Reverend Peter Cowell and Reverend David Lord exchanged vows in a “blessing ceremony” at St Bartholomew the Great in the City of London in May.
When news of the service broke, the Bishop of London, Richard Chartres, ordered an investigation into the cleric who officiated, Rev Dr Martin Dudley.
The Archdeacon of London carried out the investigation with Chancellor of the Diocese.
“This has involved a series of frank discussions with the Rector,” a diocesan statement issued yesterday said.
“As a consequence, the Rector has made expressly clear his regret over what happened at St Bartholomew the Great and accepted the service should not have taken place.
“Bishop Richard considered the matter and has decided to accept the Rector’s apology in full. The matter is therefore now closed.”
It is reported that the Bishop put pressure on Rev Dudley to allow his letter to be made public.
A civil partnership ceremony cannot legally take place in a religious institution.
In this instance a full Church of England ceremony had taken place.
Under House of Bishops guidelines, clerics are allowed to enter into a civil partnership as long as they are not engaging in sexual relations but “clergy of the Church of England should not provide services of blessing for those who register a civil partnership.
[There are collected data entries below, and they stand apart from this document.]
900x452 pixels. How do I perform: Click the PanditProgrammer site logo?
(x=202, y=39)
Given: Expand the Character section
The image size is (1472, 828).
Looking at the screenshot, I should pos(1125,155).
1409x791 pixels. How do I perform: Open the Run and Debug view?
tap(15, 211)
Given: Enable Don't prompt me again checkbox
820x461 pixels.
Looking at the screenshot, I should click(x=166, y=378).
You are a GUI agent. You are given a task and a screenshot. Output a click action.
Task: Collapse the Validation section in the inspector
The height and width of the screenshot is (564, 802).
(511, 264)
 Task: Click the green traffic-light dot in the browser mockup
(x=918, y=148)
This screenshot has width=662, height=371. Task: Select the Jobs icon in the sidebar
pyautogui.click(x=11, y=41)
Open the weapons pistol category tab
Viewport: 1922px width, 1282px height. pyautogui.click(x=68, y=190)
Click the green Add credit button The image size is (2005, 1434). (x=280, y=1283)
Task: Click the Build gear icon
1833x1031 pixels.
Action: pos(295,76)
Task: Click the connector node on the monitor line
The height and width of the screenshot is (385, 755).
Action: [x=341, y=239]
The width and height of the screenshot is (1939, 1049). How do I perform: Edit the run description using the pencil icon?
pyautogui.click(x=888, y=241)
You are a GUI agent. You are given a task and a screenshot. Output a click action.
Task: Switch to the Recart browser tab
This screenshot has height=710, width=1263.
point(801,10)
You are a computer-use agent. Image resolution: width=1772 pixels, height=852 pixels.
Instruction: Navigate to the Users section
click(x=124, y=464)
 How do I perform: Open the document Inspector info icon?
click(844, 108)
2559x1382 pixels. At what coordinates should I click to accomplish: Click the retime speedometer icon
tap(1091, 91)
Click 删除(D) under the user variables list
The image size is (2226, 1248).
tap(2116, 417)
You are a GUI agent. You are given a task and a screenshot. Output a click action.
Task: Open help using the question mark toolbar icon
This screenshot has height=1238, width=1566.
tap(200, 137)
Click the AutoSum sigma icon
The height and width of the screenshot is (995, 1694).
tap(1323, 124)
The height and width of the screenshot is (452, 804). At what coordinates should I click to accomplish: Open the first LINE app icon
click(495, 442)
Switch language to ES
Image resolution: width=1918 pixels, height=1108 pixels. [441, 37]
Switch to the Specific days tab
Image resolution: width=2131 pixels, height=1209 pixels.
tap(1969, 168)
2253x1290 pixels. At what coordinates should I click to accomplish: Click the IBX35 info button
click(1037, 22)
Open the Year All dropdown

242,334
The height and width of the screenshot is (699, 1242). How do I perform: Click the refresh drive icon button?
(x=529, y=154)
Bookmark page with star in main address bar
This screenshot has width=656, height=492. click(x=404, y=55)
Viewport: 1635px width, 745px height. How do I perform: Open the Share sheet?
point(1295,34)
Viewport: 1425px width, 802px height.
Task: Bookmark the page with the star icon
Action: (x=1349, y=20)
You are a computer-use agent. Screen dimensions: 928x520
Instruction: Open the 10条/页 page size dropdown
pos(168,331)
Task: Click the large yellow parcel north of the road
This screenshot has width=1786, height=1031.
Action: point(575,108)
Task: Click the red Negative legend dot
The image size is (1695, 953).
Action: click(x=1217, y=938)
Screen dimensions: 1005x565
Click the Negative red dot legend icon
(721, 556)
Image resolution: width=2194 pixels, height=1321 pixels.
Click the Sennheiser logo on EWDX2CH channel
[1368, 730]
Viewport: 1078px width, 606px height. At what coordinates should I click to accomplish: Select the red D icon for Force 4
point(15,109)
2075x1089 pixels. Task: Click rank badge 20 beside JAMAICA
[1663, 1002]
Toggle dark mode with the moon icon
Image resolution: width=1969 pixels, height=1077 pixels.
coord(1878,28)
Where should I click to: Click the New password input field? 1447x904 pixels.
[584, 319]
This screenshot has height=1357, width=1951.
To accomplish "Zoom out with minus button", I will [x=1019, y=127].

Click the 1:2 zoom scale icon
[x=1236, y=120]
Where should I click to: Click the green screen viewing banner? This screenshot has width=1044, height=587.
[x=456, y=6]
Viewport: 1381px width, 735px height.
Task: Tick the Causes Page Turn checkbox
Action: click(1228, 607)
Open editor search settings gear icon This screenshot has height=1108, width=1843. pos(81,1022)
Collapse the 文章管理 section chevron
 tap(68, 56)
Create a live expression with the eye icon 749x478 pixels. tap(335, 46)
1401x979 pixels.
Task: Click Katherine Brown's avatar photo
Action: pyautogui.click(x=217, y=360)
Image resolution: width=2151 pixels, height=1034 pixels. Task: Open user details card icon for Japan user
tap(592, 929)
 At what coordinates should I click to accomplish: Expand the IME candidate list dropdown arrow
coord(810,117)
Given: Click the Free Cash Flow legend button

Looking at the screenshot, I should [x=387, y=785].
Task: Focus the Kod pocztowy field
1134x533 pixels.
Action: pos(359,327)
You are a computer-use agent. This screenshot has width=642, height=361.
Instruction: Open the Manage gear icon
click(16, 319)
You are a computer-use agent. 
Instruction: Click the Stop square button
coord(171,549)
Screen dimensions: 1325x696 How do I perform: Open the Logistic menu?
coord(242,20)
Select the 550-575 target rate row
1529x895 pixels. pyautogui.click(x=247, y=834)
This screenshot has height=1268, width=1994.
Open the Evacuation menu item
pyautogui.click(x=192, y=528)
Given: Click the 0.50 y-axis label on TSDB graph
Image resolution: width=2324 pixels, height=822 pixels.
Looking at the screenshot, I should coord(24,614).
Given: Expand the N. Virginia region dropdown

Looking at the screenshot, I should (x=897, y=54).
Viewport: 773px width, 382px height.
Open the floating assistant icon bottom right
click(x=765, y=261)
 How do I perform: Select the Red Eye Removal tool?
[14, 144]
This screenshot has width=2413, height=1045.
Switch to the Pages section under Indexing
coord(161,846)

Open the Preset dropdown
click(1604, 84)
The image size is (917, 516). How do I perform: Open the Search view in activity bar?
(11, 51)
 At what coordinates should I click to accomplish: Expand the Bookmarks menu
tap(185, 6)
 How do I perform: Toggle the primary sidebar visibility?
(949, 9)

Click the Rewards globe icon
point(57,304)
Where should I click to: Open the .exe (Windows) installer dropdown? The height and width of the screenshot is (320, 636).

“Clergy who are approached by people asking for prayer in relation to entering into a civil partnership are reminded to respond pastorally and sensitively in the light of the circumstances of each case, having regard to the teaching of the church on sexual morality, celibacy, and the positive value of committed friendships in the Christian tradition.”
Rev Dudley said in a statement released by the diocese that he will abide by the Anglican Church’s position on gay issues but warned that the rules are being “widely disregarded.”
“I can now appreciate that the service held at St Bartholomew the Great on 31 May 2008 was inconsistent with the terms of the Pastoral Statement from the House of Bishops issued in 2005,” he said.
“Whilst the precise status of this pastoral document within the Church of England generally and the Diocese of London in particular may be a matter of differing interpretations, I ought to have afforded it far greater weight.
“I regret the embarrassment caused to you by this event and by its subsequent portrayal in the media.
“I now recognise that I should not have responded positively to the request for this service, even though it was made by another incumbent of your Diocese, who is a colleague, neighbour and friend of us both, nor should I have adopted uncritically the Order of Service prepared by him and his partner.
“I had not appreciated that the event would have been attended by so many nor that it would have attracted the publicity and notoriety which it did.
“I share your abhorrence of homophobia in all its forms.
“I am profoundly uneasy with much of the content of the House of Bishops’ Pastoral Statement which anecdotal evidence suggests is being widely, though discreetly, disregarded in this Diocese and elsewhere.
“Nonetheless, I am willing to abide by its content in the future, until such time as it is rescinded or amended, and I undertake not to provide any form of blessing for same sex couples registering civil partnerships.”